Before I ask someone a question which requires a yes-or-no answer, I feel like adding a disclaimer: “I don’t want a 10-minute diatribe or even an extended answer. I simply want a ‘yes or no’.”
I’ll take it from there. This is particularly true when I’m leading a workshop that has a two-hour limit.
For some reason unbeknownst to me some people feel the need to pontificate until I give them the “enough” signal, which is as obvious as I can be. In other words, I hold up my right hand to gesture, “Stop!” This seems to get people’s attention; although, it leaves me with the feeling that I’ve been rude.
If you’re reading this and get the sense that I’m far too rigid leading workshops, keep in mind that if I don’t require people to just answer the questions, I probably won’t cover all the topics.
There are times when elaboration is required, such as when you’re asked an open-ended question at an interview. “Why do you feel that customer service is your greatest strength?” requires an answer that is longer than five seconds. It’s a question that gives you the “go” sign. And when your answer is complete, simply conclude with, “This is why customer service is my strongest skill.”
The ability to communicate verbally is essential in our work and job search, arguably more important than our ability to write; and knowing when to put the brakes on talking plays an important part in communicating. Here are four reasons why just answering the question is required.
Time is valuable. I’ve been told I’m always in a hurry to get nowhere, and sometimes I feel that way. But when I’m rushing to get to a workshop or a meeting, I don’t have time to waste listening to an elaborate response to a very simple question.

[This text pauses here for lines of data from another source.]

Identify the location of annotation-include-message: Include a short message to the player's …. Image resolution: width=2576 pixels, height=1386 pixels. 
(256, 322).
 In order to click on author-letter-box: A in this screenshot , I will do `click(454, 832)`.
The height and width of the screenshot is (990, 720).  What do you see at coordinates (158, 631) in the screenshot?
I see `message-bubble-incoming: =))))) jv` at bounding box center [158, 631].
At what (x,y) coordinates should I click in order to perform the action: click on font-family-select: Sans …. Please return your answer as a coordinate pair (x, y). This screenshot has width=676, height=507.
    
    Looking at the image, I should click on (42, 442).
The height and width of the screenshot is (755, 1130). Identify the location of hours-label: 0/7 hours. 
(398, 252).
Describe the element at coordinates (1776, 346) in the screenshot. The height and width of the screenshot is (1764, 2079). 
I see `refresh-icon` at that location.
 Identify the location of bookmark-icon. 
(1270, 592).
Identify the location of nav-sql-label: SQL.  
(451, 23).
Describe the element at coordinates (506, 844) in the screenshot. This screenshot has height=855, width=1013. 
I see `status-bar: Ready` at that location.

“How’s it going?” is perhaps an overused question. It really means, in a sense, “Hi there.” Some people take it literally and feel the need to tell me how it’s really going. My mistake. If I were to say, “Tell me how your day is going, and don’t leave out any details,” I would completely understand an elaborate answer.
It’s inconsiderate to dominate airtime. In my workshops I’ll ask yes-or-no questions, and I expect yes-or-no answers. Of course I ask open-ended questions, to which I expect some detail—not too much detail, mind you, as there is an agenda. This is not the time for someone to dominate airtime simply to show off his/her knowledge.
How I’ve handled this dilemma when I see it coming on is by quickly interrupting the person by saying, “Yes or no?” If the person persists I again ask, “Yes or no?” It’s important to know that in the job search, interviewers don’t appreciate people who talk too much. It may make the difference between getting the job or not.
I really don’t care. Harsh, I know, but that’s how I feel some times. “In two sentences can you explain what value you’ll offer the company?” Because you’ll make our customers happy and increase return business. That’s one sentence. Because you’ll write code that will require minimal quality assurance and therefore your product will ship sooner than expected. That’s it. On to the next question.
But, “And I’ll work extended hours,” you continue. No (stop signal). Cut. I don’t care to hear more, and besides you don’t follow directions. One more minute added to the interview. One more minute added to the workshop. Can’t you see the person in the back row rolling her eyes? Don’t lawyers on TV say, “Just answer the question?” This is why I don’t care.
When I care for a longer answer is usually when I’m asking my kids about their day. And, sadly, their answers are too brief. “It was fine,” they say. Fine as in nothing unusual happened? Fine as in Josh didn’t break up with you? “Just fine. Okay?”
Would you answer my question? “My day was fine. You know, fine?” This is similar to, “My greatest strength is developing teams….” Care to elaborate? This is where the interviewer needs more. Tell me how you’ve built teams. “Well, where I last worked I built teams.” And what were the situations? What were your actions? What were the results?
There are times when elaboration is necessary, such as when you’re having a conversation with someone. Recently we took our daughter’s boyfriend and her out for dinner after we watched him compete in a swim meet. He proved to be a very good conversationalist.
When I asked him open-ended questions he responded them with detailed answers, and he seemed relaxed and confident. Had he simply said, “Yes” to my questions, “Are the pools you race in always so sweltering in the stand section,” I would have been concerned about my daughter’s choice in boys.